DATA SHOWN Start Marker

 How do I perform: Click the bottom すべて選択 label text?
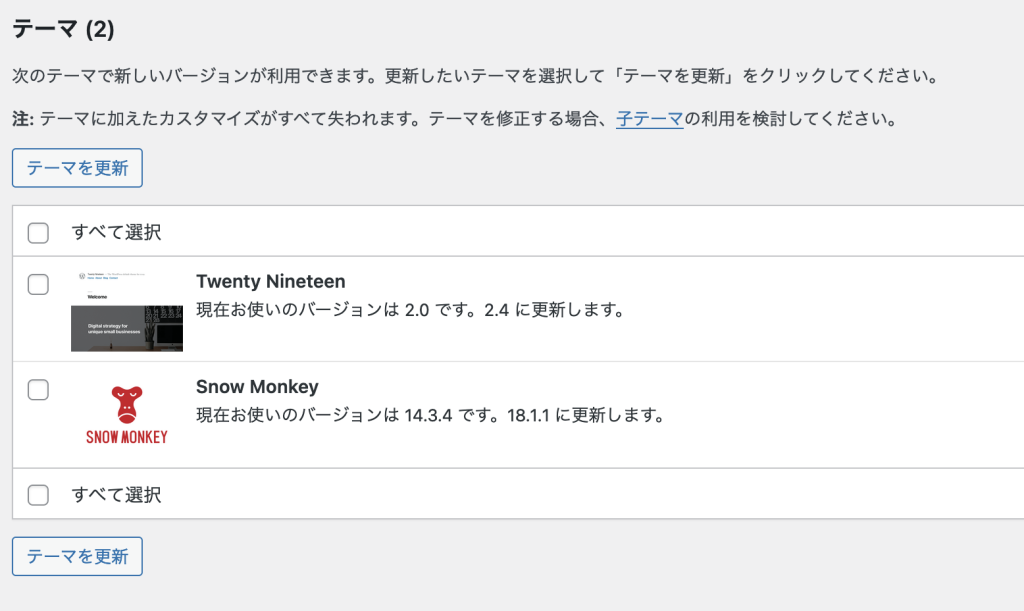point(116,494)
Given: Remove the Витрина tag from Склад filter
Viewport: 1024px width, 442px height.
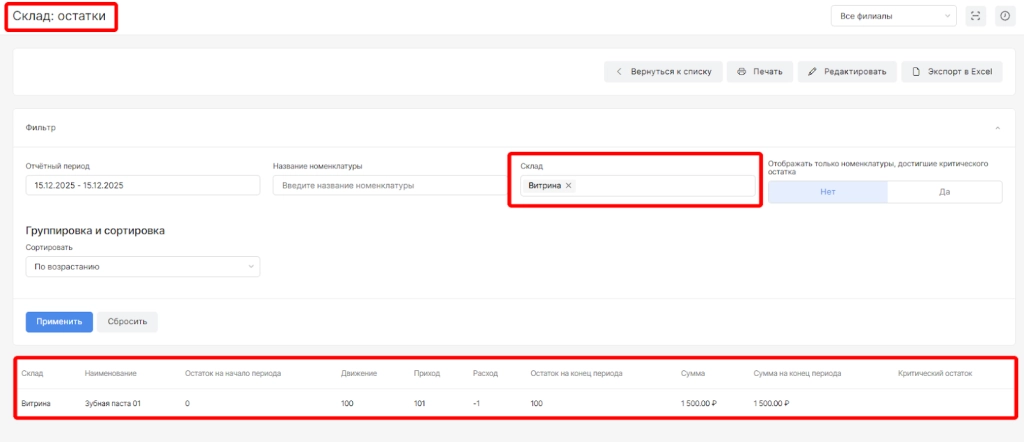Looking at the screenshot, I should click(x=569, y=186).
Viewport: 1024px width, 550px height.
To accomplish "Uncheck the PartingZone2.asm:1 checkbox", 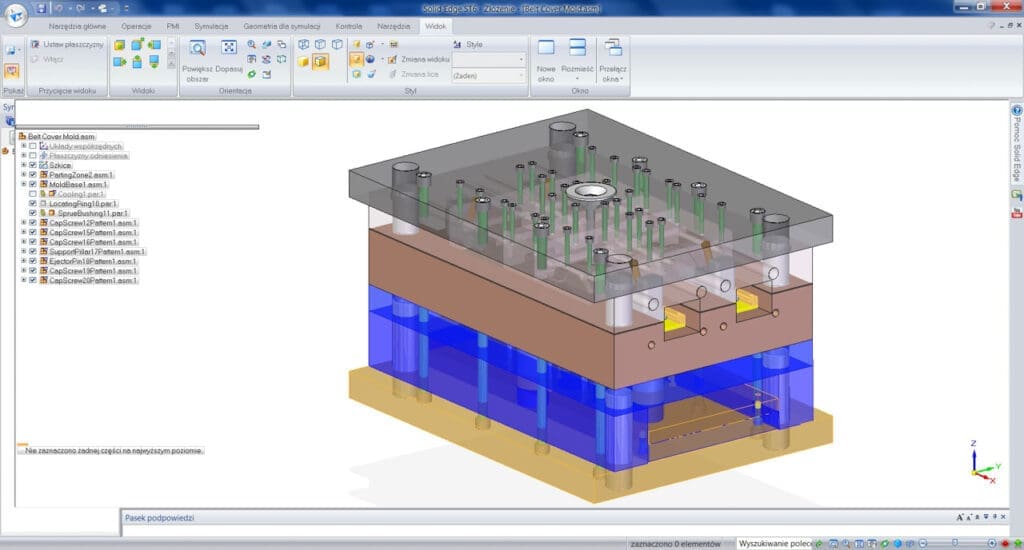I will click(33, 175).
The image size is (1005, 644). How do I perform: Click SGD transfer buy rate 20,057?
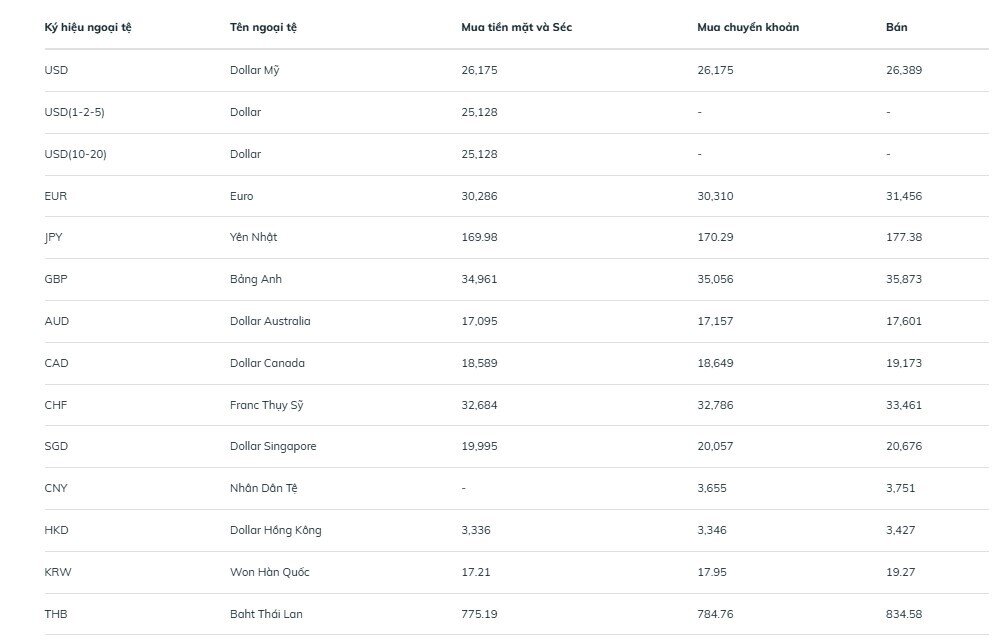[715, 446]
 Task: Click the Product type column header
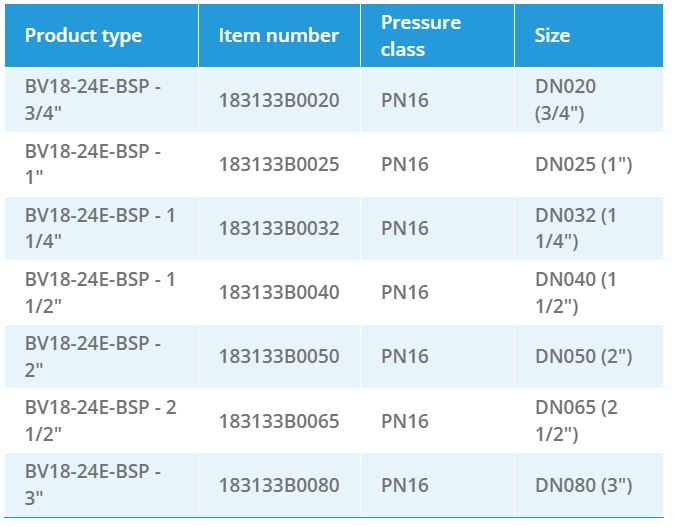[83, 36]
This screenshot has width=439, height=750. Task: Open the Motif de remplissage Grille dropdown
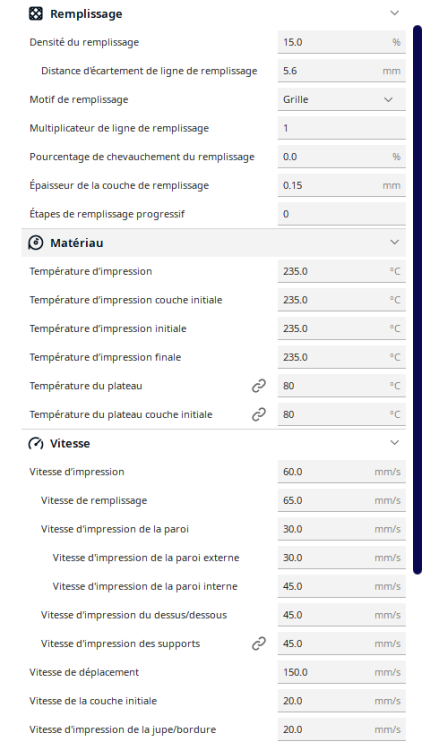tap(341, 99)
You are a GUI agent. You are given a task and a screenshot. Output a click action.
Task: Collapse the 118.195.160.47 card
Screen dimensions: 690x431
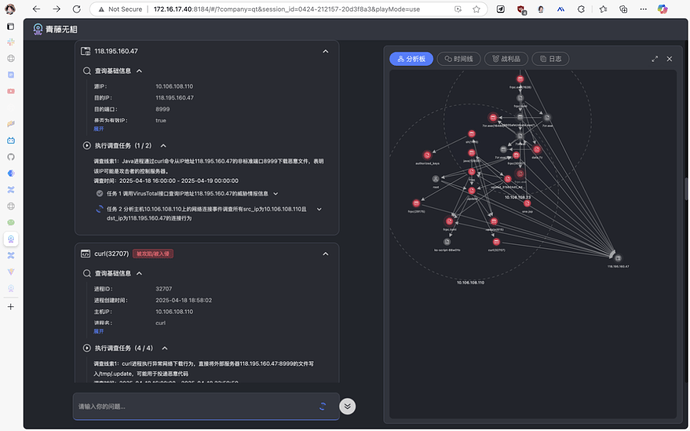click(x=325, y=50)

DATA SHOWN End Marker

### WORK TO BE COMPLETED
Print, exactly and without pictures, the lines from the one holding "You are a GUI" through the last line of the entries above, both included.

### OUTPUT FOR THIS EXERCISE
You are a GUI agent. You are given a task and a screenshot. Output a click action.
Task: Collapse the 118.195.160.47 card
Screen dimensions: 690x431
click(x=325, y=50)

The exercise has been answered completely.